独立価格比準法(CUP法)とは、移転価格税制を考える上で重要な独立企業間価格を算定するための基本三法の1つであり、一般的に移転価格算定方法として最も直接的な方法と考えられています。このページでは、独立価格比準法(CUP法)についてまとめました。
独立価格比準法(CUP法)とは、国内において独立企業間価格を算定するための「基本三法」として考えられている計算方法であり、移転価格を算定するシステムとして重要な意味を持っています。
具体的には、独立価格比準法は対象となる法人と、国外関連者との取引において、棚卸資産と同種の棚卸資産を第三者(非関連者)が同条件で売買した場合、その取引の対価となる金額や相当額をもって独立企業間価格とする算定法です。
つまり、対象法人とは関係のない非関連者間の取引価格と、関連者との取引価格とを比較して、独立企業間価格の正当性などを検証していることがポイントです。
内部CUPとは、日本の親会社となる法人が対象の国外関連者を相手にしているのではなく、第三者との間で同種の条件によって取引している際の取引価格を指します。なお、それに対して公開市場からの情報や外部の第三者同士の取引価格などにもとづいて確認された金額が外部CUPです。

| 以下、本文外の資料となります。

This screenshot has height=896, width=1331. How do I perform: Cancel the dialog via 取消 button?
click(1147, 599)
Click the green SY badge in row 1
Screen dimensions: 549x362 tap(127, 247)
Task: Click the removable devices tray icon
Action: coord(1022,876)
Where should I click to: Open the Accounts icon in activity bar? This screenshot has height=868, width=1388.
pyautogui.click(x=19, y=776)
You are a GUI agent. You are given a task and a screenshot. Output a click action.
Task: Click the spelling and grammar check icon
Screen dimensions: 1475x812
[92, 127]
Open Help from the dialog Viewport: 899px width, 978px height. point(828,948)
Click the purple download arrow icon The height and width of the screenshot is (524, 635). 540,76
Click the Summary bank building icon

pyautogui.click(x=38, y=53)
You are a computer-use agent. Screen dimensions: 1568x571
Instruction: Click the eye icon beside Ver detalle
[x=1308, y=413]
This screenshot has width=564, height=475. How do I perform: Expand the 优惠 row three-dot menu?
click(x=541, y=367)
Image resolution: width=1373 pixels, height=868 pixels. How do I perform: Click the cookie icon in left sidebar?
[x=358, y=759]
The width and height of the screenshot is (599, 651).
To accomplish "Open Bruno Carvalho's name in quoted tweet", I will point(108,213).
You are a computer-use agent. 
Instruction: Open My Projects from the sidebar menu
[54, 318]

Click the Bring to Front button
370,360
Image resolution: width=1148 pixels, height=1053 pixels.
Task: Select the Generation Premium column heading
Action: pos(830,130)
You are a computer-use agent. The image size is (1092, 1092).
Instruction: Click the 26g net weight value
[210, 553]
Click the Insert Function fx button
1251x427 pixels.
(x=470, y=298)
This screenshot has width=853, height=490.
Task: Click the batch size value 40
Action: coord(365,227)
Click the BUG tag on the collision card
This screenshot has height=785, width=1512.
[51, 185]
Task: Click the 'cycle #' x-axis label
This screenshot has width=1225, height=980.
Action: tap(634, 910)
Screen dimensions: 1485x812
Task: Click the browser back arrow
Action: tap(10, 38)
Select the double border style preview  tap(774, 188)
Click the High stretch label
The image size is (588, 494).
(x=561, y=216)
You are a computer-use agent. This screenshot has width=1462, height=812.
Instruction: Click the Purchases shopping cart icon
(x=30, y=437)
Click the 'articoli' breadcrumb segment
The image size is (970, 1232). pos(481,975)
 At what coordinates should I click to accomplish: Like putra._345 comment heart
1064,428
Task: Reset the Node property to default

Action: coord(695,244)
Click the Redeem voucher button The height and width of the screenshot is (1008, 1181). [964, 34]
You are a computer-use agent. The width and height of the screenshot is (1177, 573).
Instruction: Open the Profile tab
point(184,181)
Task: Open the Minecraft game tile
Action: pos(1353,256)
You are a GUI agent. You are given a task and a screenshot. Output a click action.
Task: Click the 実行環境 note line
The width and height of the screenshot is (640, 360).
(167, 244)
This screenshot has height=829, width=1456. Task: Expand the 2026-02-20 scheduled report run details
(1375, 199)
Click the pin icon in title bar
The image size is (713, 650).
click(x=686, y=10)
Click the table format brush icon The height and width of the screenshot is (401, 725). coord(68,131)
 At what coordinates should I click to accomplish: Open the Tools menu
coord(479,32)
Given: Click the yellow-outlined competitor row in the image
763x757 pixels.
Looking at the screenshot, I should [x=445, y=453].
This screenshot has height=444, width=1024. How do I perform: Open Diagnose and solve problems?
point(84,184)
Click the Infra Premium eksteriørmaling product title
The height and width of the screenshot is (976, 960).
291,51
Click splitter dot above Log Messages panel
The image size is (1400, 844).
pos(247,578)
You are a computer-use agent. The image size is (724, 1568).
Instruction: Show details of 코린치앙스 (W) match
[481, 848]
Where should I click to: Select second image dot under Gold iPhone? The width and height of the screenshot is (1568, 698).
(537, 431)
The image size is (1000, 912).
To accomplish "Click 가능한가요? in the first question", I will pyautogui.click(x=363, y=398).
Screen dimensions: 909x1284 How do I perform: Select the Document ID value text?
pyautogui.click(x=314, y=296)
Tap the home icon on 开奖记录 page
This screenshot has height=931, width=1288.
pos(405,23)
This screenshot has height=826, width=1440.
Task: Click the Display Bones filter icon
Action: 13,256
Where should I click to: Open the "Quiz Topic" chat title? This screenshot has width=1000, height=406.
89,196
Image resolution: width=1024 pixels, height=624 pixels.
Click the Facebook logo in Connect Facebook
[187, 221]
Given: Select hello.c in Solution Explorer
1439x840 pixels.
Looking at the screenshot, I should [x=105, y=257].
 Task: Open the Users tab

内部CUPと外部CUPはそれぞれ独立価格比準法を活用する上で対象になりますが、同じグループ内にある海外子会社との取引に関しては内部CUPとして認められないため注意してください。
独立価格比準法はすでに取引が実行されている内容を比較対象にするため、客観的に考えて根拠として示しやすく、信頼性についても高いと考えられる点が特徴です。最も直接的だからこそ、最も分かりやすい算定法であり、同条件においてすでに認められている取引価格自体を参照するため第三者に対しても説明しやすくなっています。
ただし、そもそも比較対象となる取引について正しく厳選されていることが前提となっています。
独立価格比準法は最も分かりやすく、最もシンプルで、最も信頼性についても論拠を示せる算定法と考えられますが、根本的な課題として「適正な比較対象取引を見つけることが難しい」という現実も無視できません。
そもそも独立価格比準法を厳正に当てはめようとすれば、取引に関わる関係者の双方の棚卸資産において「同種」であると認められる必要があります。しかし、この同種という条件がネックであり、現実的に自社の取り扱い製品と全く同様、あるいはそれに準じる製品を取引しているケースを探し出すことは容易ではありません。
現実問題として、独立価格比準法を厳格に活用しようと思えばそのハードルは決して低くありません。だからこそ、実際に独立価格比準法を適用できるケースについてあらかじめ把握しておくことが大切です。
例えば外部CUPの場合、そもそも別の会社が自社の製品と全く同じものを取引しているケースは多くないため、現実的には金融商品や農作物といった市場価格がすでに存在されているものが対象です。
内部CUPにおいては、根本的に国外関連者と同種の取引を第三者と行っているケースは少ない上、取引内容や条件に差異があればそれを調整した上で合理的に企業間価格へ反映させなければなりません。
内部CUPを考えるに当たって、国外関連者とほぼ同種の取引を第三者としていたとして、その「ほぼ」に当たる部分を差異と考えることが可能です。
そして企業間価格を適正に算定しようと思えば、その差異について特に価格へ関連するものがあれば、その影響を合理的かつ適正に価格へ反映させる必要があるでしょう。
このような工程を差異調整と呼びます。
全ての差異や条件の違いを調整する必要はありません。調整すべきは国外関連取引の企業間価格の算定に影響することが客観的に明らかと考えられる差異です。
ただし、そもそも差異が大きすぎれば根本的に比較対象取引として合理性に欠けていると判断されるため、あくまでも同種と認められるような取引を比較しなければならないことも重要です。
比較すべき取引を厳選し、その上で調整すべき差異を明確化できれば、改めて以下の観点において差異を調整します。
貿易条件では運賃や保険料相当額を加減したり、決済条件については手形発行から決済までの金利相当額などを加減したりします。また、値引き・割り戻し等については相当額を考慮し、リスクマネジメントにかかる費用などに関しても同様です。